*Problem to work on*: Line by line, return the material below exactly as it reads.
------------------------
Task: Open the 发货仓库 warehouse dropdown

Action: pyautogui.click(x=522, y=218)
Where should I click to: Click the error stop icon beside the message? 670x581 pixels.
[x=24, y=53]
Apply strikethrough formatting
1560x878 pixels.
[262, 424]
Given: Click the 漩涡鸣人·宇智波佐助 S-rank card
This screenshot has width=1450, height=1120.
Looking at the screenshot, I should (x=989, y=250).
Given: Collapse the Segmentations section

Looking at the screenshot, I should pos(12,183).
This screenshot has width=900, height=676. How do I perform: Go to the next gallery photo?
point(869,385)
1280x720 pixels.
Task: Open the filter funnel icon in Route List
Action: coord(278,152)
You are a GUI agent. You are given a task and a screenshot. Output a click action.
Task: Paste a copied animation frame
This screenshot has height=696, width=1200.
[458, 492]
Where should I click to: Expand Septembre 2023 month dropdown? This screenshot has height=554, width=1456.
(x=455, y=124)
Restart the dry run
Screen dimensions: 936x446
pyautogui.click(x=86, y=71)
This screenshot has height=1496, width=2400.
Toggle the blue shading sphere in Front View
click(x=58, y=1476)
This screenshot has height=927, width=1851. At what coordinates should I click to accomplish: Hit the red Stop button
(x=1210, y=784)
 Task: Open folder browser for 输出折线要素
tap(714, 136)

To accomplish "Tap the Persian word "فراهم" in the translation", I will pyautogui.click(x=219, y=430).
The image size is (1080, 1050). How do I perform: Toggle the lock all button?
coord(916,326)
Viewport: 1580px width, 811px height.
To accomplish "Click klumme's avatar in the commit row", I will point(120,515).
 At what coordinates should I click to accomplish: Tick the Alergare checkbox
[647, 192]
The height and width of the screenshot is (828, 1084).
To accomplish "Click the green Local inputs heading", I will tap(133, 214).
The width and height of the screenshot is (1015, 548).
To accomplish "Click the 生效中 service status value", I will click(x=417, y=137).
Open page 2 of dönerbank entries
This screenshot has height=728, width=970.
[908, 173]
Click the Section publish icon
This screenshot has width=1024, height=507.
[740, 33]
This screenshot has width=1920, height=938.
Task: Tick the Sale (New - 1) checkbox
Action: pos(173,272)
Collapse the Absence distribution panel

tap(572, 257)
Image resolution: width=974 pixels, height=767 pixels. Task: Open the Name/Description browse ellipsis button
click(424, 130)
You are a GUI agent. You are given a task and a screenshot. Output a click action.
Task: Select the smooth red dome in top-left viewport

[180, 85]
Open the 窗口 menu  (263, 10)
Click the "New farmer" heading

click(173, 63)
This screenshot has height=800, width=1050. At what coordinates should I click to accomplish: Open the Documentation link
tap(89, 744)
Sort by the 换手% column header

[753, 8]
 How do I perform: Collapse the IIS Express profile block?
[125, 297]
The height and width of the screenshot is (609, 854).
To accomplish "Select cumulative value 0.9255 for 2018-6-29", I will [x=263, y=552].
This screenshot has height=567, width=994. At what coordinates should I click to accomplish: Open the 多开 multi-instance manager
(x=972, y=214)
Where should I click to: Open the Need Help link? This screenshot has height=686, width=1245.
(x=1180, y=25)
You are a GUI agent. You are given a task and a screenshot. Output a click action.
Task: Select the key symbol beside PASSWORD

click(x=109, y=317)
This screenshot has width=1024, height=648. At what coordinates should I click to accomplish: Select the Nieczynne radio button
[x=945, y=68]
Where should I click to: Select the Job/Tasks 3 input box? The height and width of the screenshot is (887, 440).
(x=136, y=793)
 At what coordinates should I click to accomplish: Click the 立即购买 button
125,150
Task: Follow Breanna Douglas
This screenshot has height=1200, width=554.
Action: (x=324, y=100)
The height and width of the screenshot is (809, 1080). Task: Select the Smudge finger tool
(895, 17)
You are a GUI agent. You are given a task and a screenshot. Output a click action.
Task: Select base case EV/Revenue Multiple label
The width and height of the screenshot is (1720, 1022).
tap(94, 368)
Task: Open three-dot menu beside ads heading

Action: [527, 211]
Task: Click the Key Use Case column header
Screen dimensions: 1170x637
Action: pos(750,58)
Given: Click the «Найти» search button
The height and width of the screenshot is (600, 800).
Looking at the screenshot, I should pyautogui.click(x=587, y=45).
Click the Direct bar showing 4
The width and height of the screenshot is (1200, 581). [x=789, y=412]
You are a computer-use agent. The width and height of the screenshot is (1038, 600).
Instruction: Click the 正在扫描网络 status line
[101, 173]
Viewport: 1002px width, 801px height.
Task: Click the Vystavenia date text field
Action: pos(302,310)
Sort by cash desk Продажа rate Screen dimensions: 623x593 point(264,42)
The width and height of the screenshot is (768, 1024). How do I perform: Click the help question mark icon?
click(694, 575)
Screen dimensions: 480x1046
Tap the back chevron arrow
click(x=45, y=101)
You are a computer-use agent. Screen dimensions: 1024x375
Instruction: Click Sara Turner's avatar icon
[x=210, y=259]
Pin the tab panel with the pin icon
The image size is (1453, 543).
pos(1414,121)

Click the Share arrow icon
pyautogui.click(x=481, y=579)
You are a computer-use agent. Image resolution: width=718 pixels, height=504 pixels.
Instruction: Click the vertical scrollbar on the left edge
------------------------
*Exercise solution*:
Task: Open the 发货仓库 warehouse dropdown

Action: pyautogui.click(x=522, y=218)
Where should I click to: Click the error stop icon beside the message? 670x581 pixels.
[x=24, y=53]
Apply strikethrough formatting
1560x878 pixels.
[262, 424]
Given: Click the 漩涡鸣人·宇智波佐助 S-rank card
This screenshot has width=1450, height=1120.
Looking at the screenshot, I should (x=989, y=250).
Given: Collapse the Segmentations section

Looking at the screenshot, I should pos(12,183).
This screenshot has width=900, height=676. How do I perform: Go to the next gallery photo?
point(869,385)
1280x720 pixels.
Task: Open the filter funnel icon in Route List
Action: coord(278,152)
You are a GUI agent. You are given a task and a screenshot. Output a click action.
Task: Paste a copied animation frame
This screenshot has height=696, width=1200.
[458, 492]
Where should I click to: Expand Septembre 2023 month dropdown? This screenshot has height=554, width=1456.
(x=455, y=124)
Restart the dry run
Screen dimensions: 936x446
pyautogui.click(x=86, y=71)
This screenshot has height=1496, width=2400.
Toggle the blue shading sphere in Front View
click(x=58, y=1476)
This screenshot has height=927, width=1851. At what coordinates should I click to accomplish: Hit the red Stop button
(x=1210, y=784)
 Task: Open folder browser for 输出折线要素
tap(714, 136)

To accomplish "Tap the Persian word "فراهم" in the translation", I will pyautogui.click(x=219, y=430).
The image size is (1080, 1050). How do I perform: Toggle the lock all button?
coord(916,326)
Viewport: 1580px width, 811px height.
To accomplish "Click klumme's avatar in the commit row", I will point(120,515).
 At what coordinates should I click to accomplish: Tick the Alergare checkbox
[647, 192]
The height and width of the screenshot is (828, 1084).
To accomplish "Click the green Local inputs heading", I will tap(133, 214).
The width and height of the screenshot is (1015, 548).
To accomplish "Click the 生效中 service status value", I will click(x=417, y=137).
Open page 2 of dönerbank entries
This screenshot has height=728, width=970.
[908, 173]
Click the Section publish icon
This screenshot has width=1024, height=507.
[740, 33]
This screenshot has width=1920, height=938.
Task: Tick the Sale (New - 1) checkbox
Action: pos(173,272)
Collapse the Absence distribution panel

tap(572, 257)
Image resolution: width=974 pixels, height=767 pixels. Task: Open the Name/Description browse ellipsis button
click(424, 130)
You are a GUI agent. You are given a task and a screenshot. Output a click action.
Task: Select the smooth red dome in top-left viewport

[180, 85]
Open the 窗口 menu  (263, 10)
Click the "New farmer" heading

click(173, 63)
This screenshot has height=800, width=1050. At what coordinates should I click to accomplish: Open the Documentation link
tap(89, 744)
Sort by the 换手% column header

[753, 8]
 How do I perform: Collapse the IIS Express profile block?
[125, 297]
The height and width of the screenshot is (609, 854).
To accomplish "Select cumulative value 0.9255 for 2018-6-29", I will [x=263, y=552].
This screenshot has height=567, width=994. At what coordinates should I click to accomplish: Open the 多开 multi-instance manager
(x=972, y=214)
Where should I click to: Open the Need Help link? This screenshot has height=686, width=1245.
(x=1180, y=25)
You are a GUI agent. You are given a task and a screenshot. Output a click action.
Task: Select the key symbol beside PASSWORD

click(x=109, y=317)
This screenshot has width=1024, height=648. At what coordinates should I click to accomplish: Select the Nieczynne radio button
[x=945, y=68]
Where should I click to: Select the Job/Tasks 3 input box? The height and width of the screenshot is (887, 440).
(x=136, y=793)
 At what coordinates should I click to accomplish: Click the 立即购买 button
125,150
Task: Follow Breanna Douglas
This screenshot has height=1200, width=554.
Action: (x=324, y=100)
The height and width of the screenshot is (809, 1080). Task: Select the Smudge finger tool
(895, 17)
You are a GUI agent. You are given a task and a screenshot. Output a click action.
Task: Select base case EV/Revenue Multiple label
The width and height of the screenshot is (1720, 1022).
tap(94, 368)
Task: Open three-dot menu beside ads heading

Action: [527, 211]
Task: Click the Key Use Case column header
Screen dimensions: 1170x637
Action: pos(750,58)
Given: Click the «Найти» search button
The height and width of the screenshot is (600, 800).
Looking at the screenshot, I should pyautogui.click(x=587, y=45).
Click the Direct bar showing 4
The width and height of the screenshot is (1200, 581). [x=789, y=412]
You are a computer-use agent. The width and height of the screenshot is (1038, 600).
Instruction: Click the 正在扫描网络 status line
[101, 173]
Viewport: 1002px width, 801px height.
Task: Click the Vystavenia date text field
Action: pos(302,310)
Sort by cash desk Продажа rate Screen dimensions: 623x593 point(264,42)
The width and height of the screenshot is (768, 1024). How do I perform: Click the help question mark icon?
click(694, 575)
Screen dimensions: 480x1046
Tap the back chevron arrow
click(x=45, y=101)
You are a computer-use agent. Screen dimensions: 1024x375
Instruction: Click Sara Turner's avatar icon
[x=210, y=259]
Pin the tab panel with the pin icon
The image size is (1453, 543).
pos(1414,121)

Click the Share arrow icon
pyautogui.click(x=481, y=579)
You are a computer-use agent. Image resolution: width=718 pixels, height=504 pixels.
Instruction: Click the vertical scrollbar on the left edge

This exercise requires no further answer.